Burn-in is particularly important in large-scale deployments where individual server acceptance testing is impractical. By automating the process through DRP, hundreds of machines can be burned in concurrently without manual intervention, and results are collected centrally for audit and disposition.

How DRP Orchestrates Burn-in¶

DRP drives burn-in as a workflow phase within the machine lifecycle, typically positioned after hardware configuration (RAID, BIOS, firmware) and before OS installation. The burn-in workflow uses the burnin content pack, which provides stages and tasks that run stress tools against CPU, memory, storage, and network subsystems.
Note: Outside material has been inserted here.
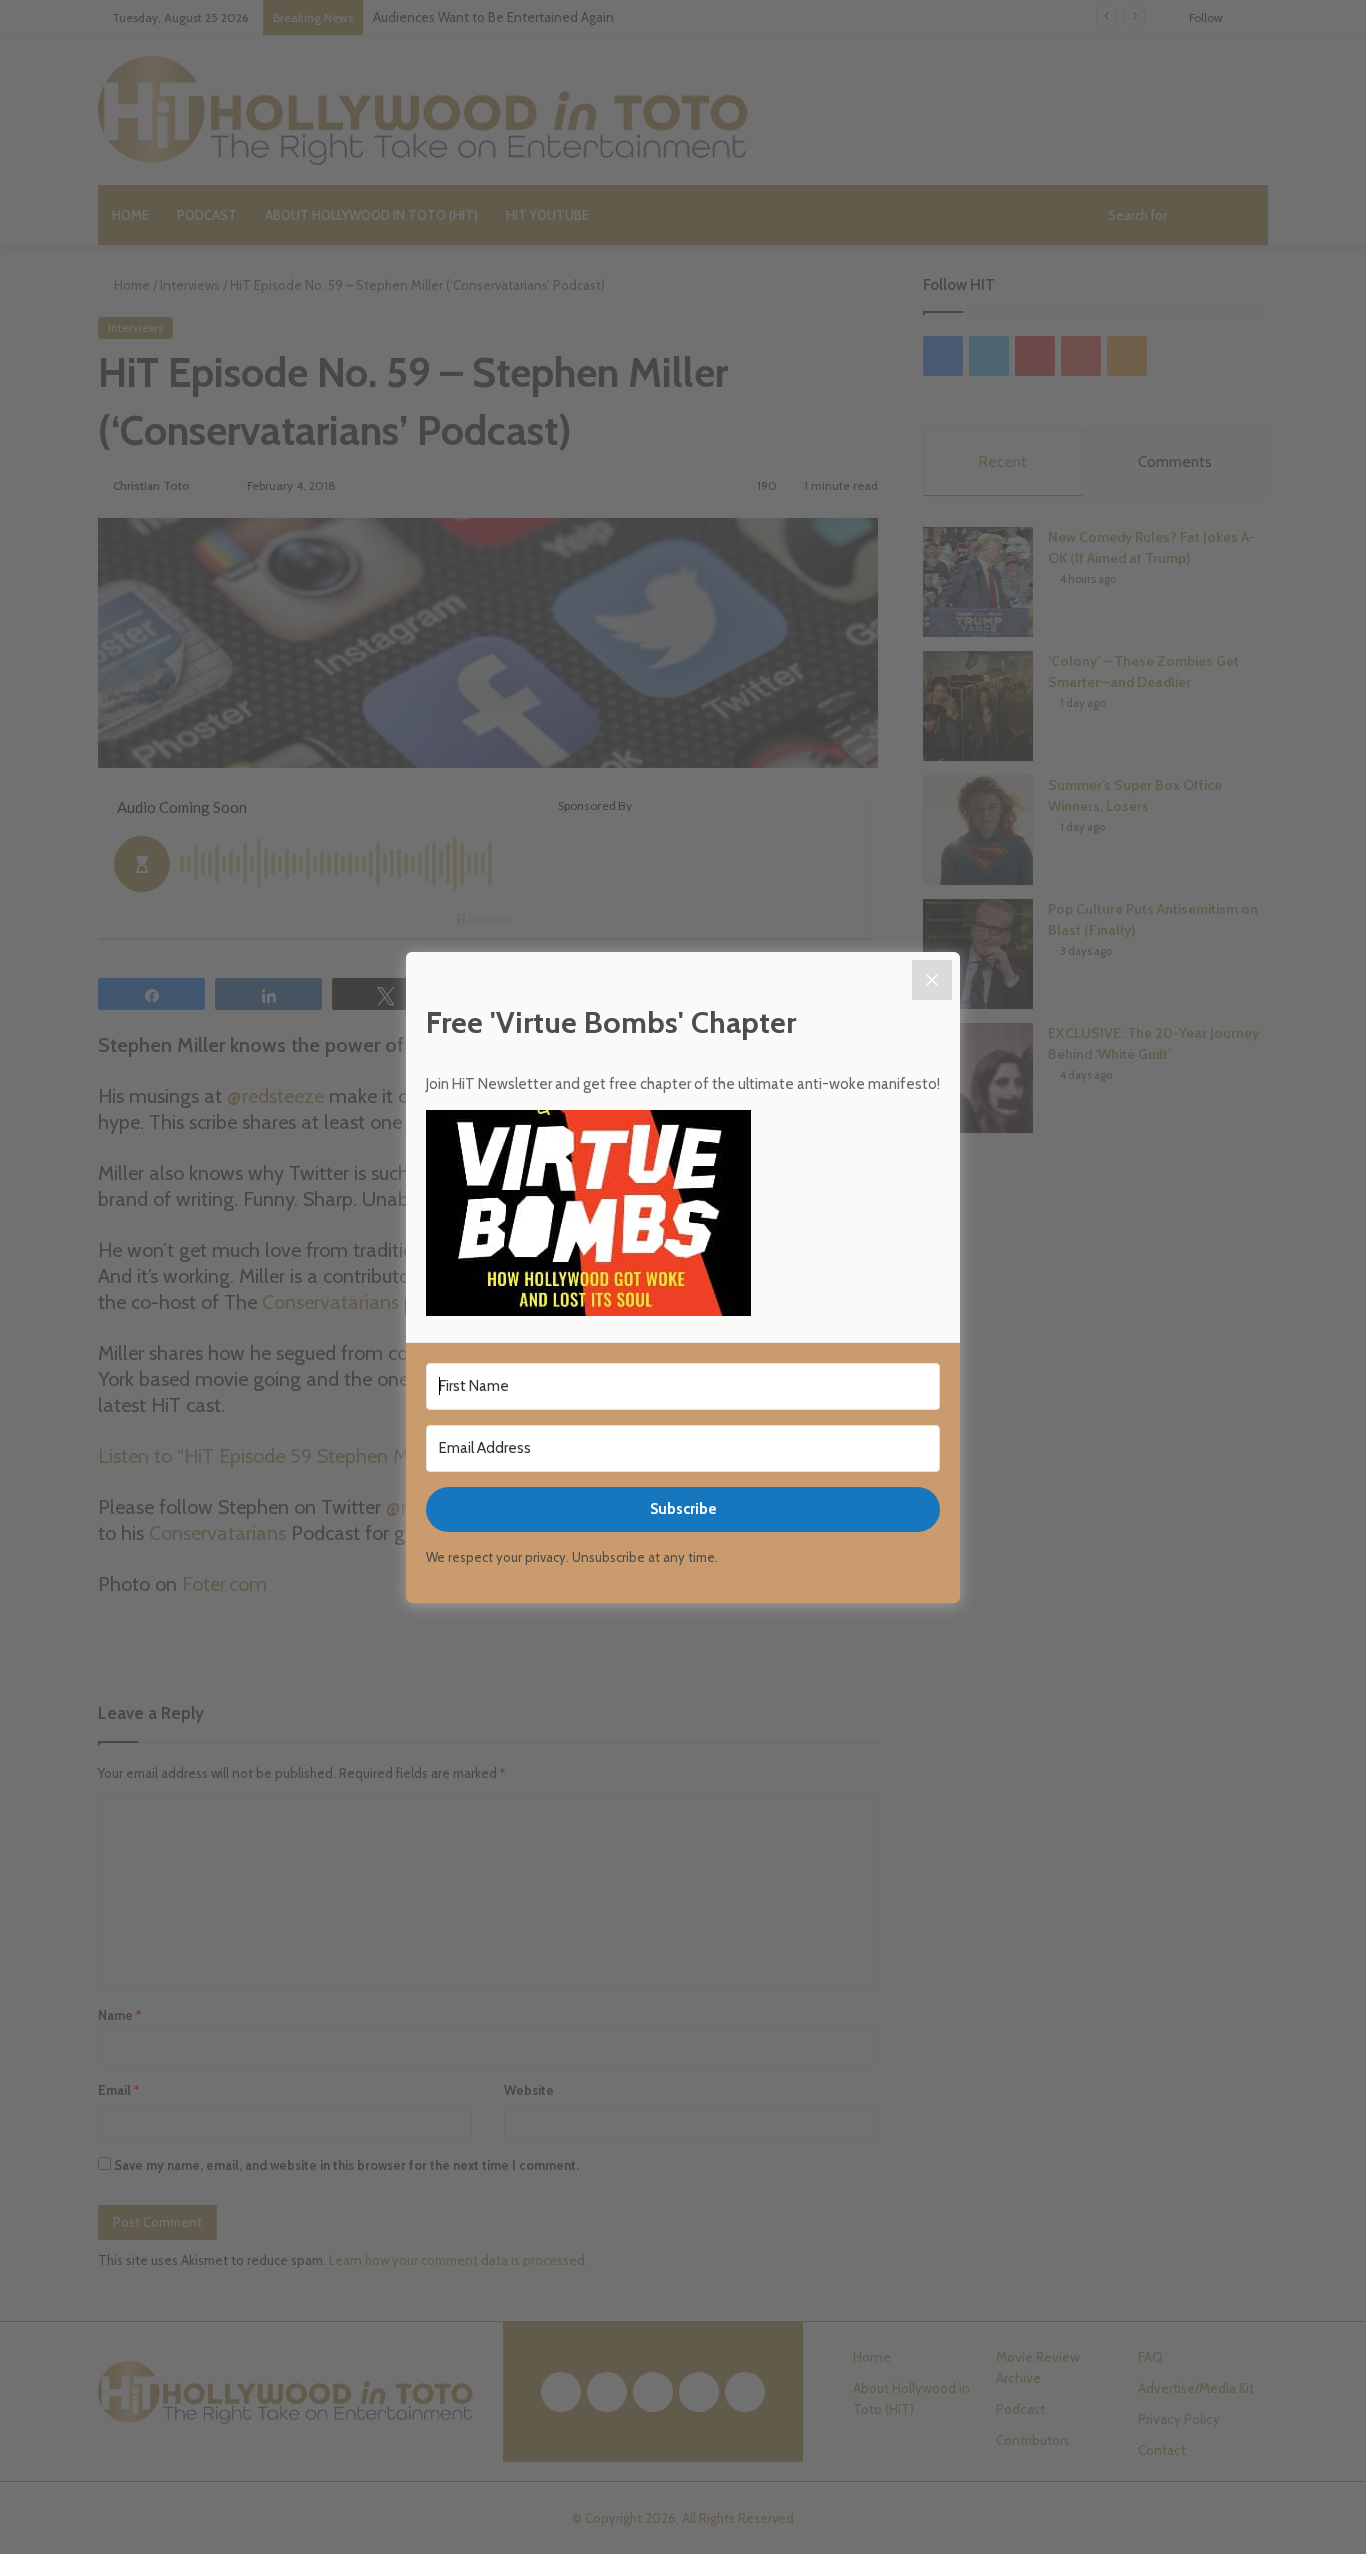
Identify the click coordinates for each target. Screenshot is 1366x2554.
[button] (683, 1216)
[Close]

The burn-in workflow runs inside Sledgehammer (the DRP discovery OS), which means the machine boots from the network and executes entirely in RAM. No disk state is modified during burn-in, allowing the same system to proceed to OS installation immediately after passing. The burn-in content pack tasks:

Stress the CPU — run multi-threaded compute workloads at 100% utilization for a configurable duration to detect thermal throttling, core failures, and clock instability.
Test memory — run memory test passes (typically memtest or a kernel-based stress tool) to identify bit errors, address line failures, and ECC correction rates.
Exercise storage — run sequential and random read/write patterns against all detected drives to identify high error rates or failing sectors.

Pass/Fail Criteria and Result Collection¶

Each burn-in task records its results as DRP parameters on the Machine object. Pass/fail thresholds — duration, error rate limits, minimum throughput — are configurable via parameters and can be set at the machine, profile, or global level. This allows different hardware classes to have different acceptance criteria (for example, storage-optimized nodes may have stricter disk requirements).

When a machine fails a burn-in test, the task exits with a failure code that stops the workflow and marks the machine as failed and not runnable. The failure reason is recorded in the job log and as a parameter on the Machine object. Operators can then inspect the machine, replace hardware, and re-run the burn-in workflow without re-running the earlier hardware configuration stages — the parameter flags that track completion of each phase ensure idempotent re-execution.

Machines that pass all burn-in tests have their workflow advanced to the OS installation phase. The burn-in results remain attached to the Machine object as a historical record, accessible via the DRP API and portal.